### Problem requirements:
Arrange the listing from the line with "Identify the location of x-axis-label: Temperature" to the line with "(421, 689)." as a two-column CSV with the headers input and output, one row per input. Put each field in quotes, turn its line breaks into spaces, and leave the pictures out.

[Records from a data source]
-----

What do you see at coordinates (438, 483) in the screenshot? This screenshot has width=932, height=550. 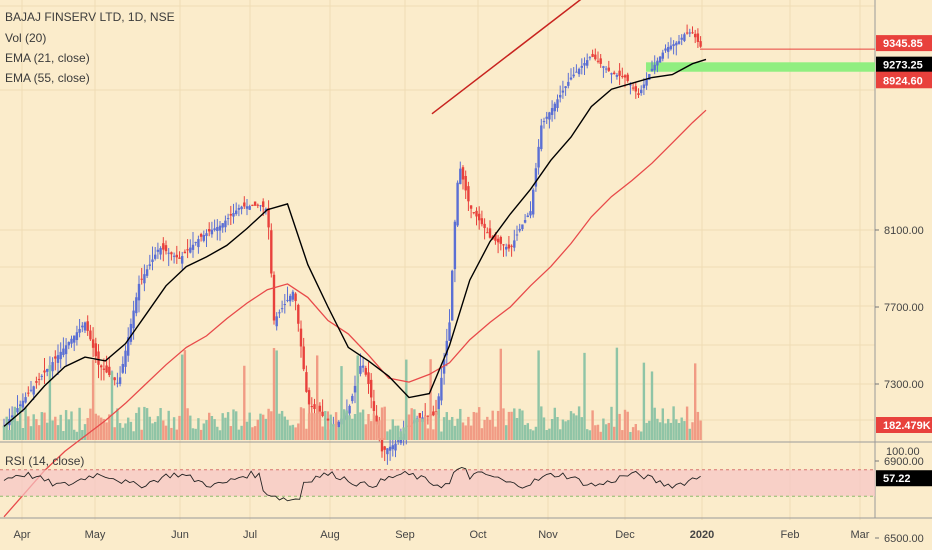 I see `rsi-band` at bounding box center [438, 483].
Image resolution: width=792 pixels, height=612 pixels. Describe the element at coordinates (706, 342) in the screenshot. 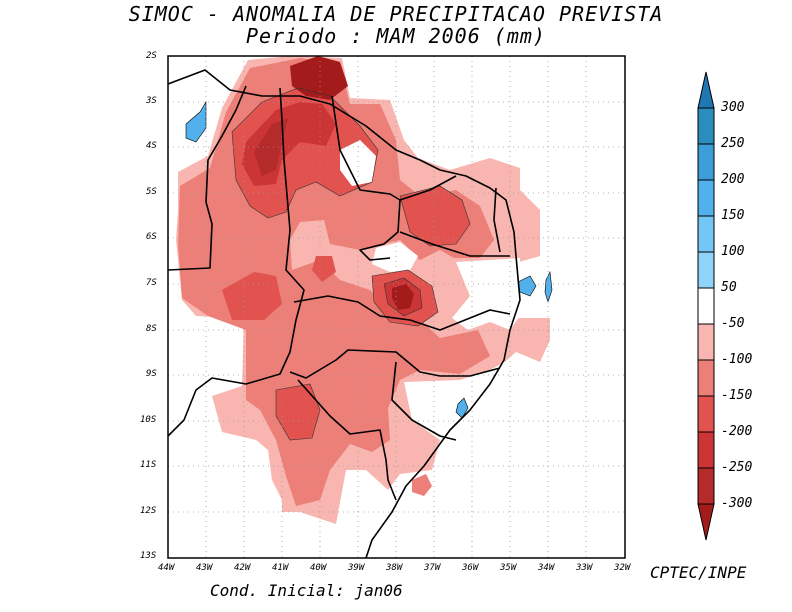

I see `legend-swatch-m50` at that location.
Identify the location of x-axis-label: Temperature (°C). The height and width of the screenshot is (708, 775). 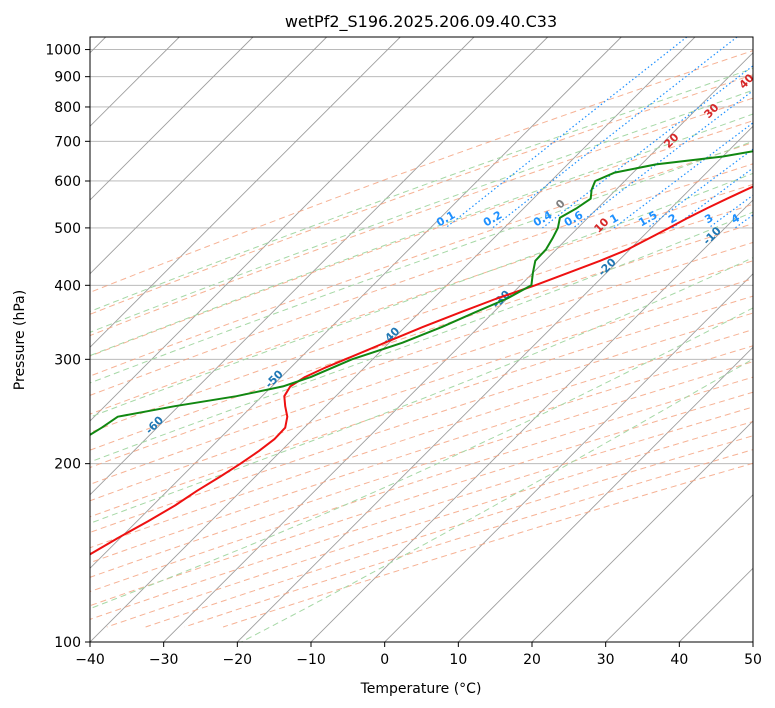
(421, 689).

-----

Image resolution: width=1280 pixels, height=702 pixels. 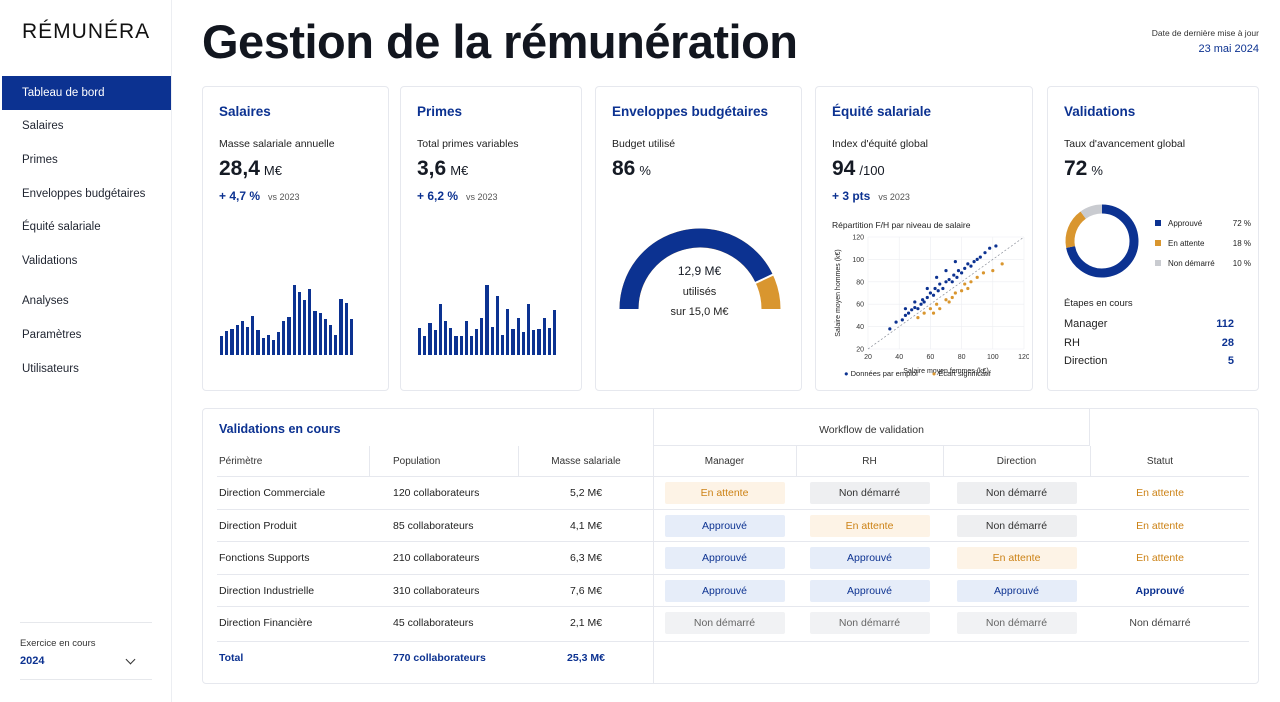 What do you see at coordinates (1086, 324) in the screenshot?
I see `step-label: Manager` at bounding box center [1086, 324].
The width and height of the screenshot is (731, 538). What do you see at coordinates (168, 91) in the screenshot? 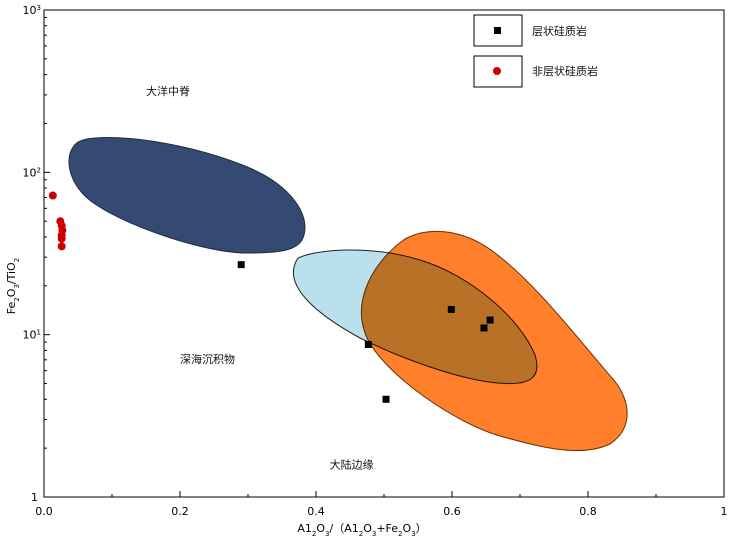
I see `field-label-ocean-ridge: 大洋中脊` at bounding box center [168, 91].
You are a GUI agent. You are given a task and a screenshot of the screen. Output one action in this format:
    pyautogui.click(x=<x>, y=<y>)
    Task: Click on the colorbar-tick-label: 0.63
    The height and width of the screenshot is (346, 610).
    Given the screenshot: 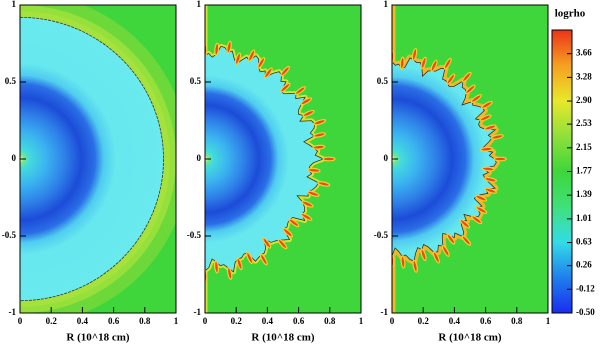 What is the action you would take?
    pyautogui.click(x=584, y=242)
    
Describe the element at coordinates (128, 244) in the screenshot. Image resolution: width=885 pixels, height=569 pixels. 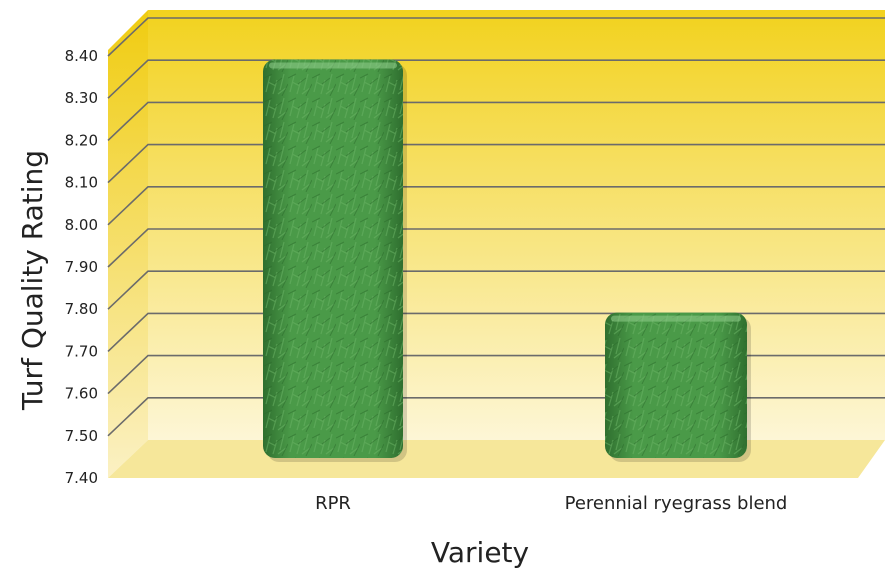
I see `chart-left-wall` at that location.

-----

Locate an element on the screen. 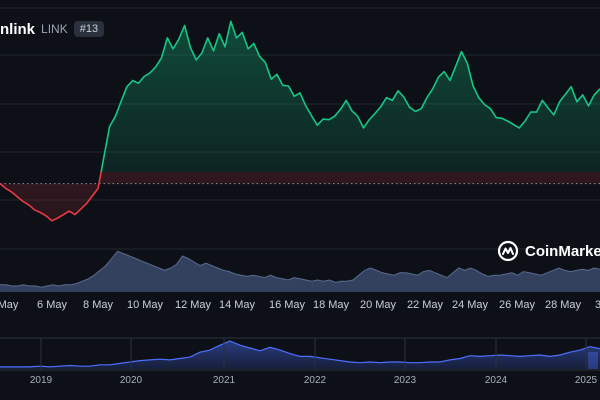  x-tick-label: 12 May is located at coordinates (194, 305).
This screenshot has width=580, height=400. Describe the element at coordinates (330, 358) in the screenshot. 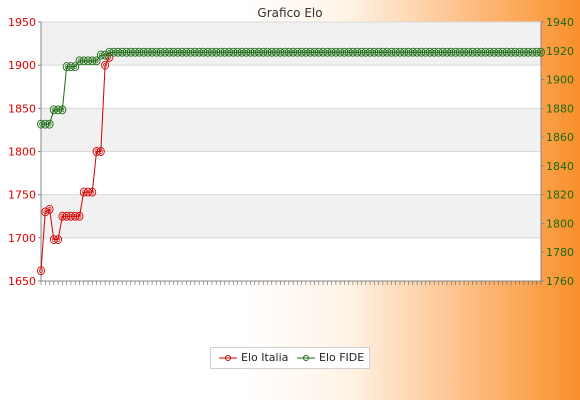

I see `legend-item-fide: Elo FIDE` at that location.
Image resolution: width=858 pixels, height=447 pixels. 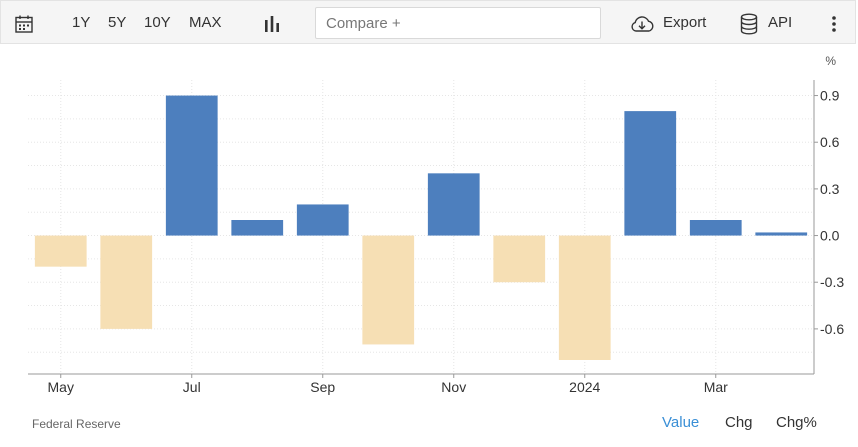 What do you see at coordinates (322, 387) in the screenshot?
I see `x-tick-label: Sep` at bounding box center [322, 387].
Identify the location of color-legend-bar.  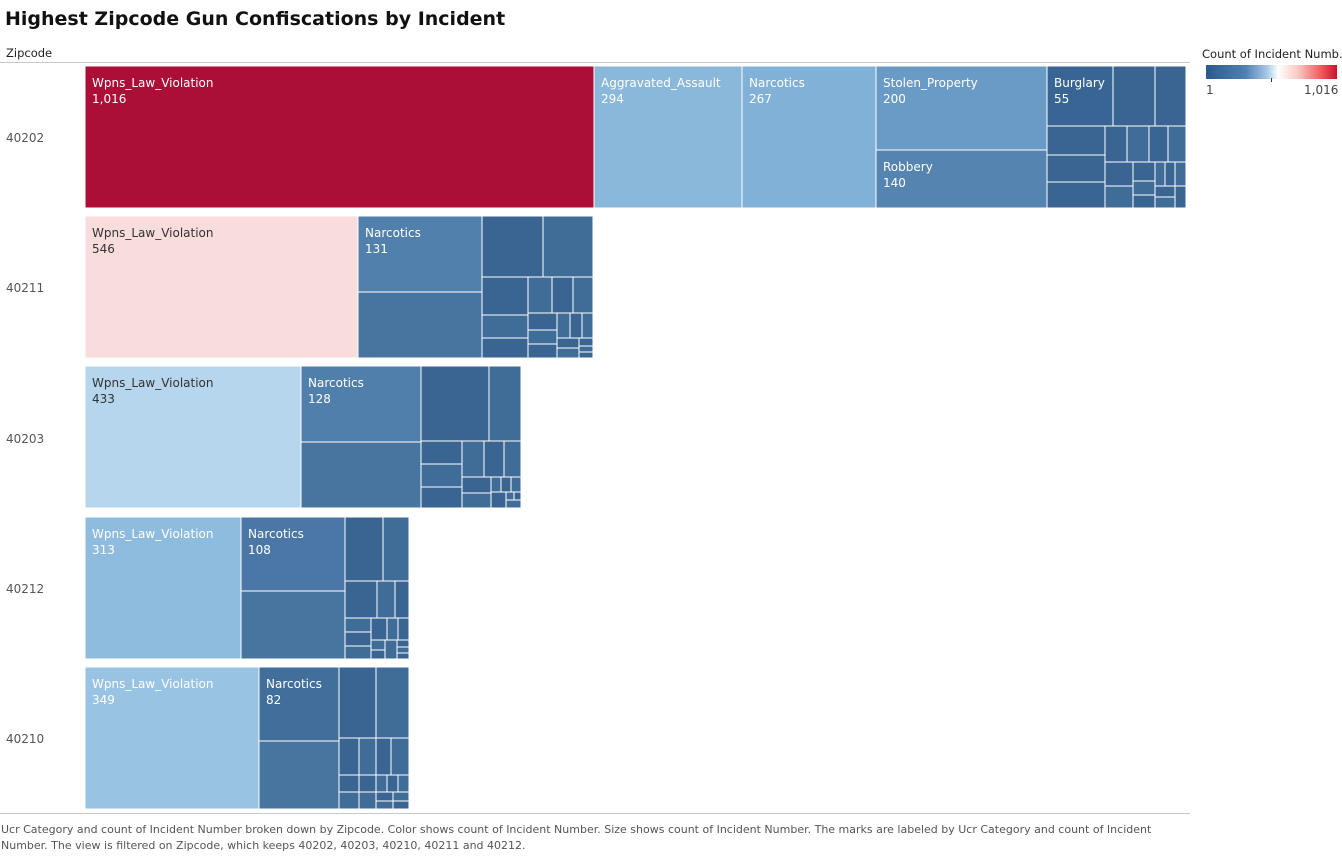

-----

### Result for this task:
input,output
"Identify the location of x-axis-label: Temperature (°C). The height and width of the screenshot is (708, 775).","(421, 689)."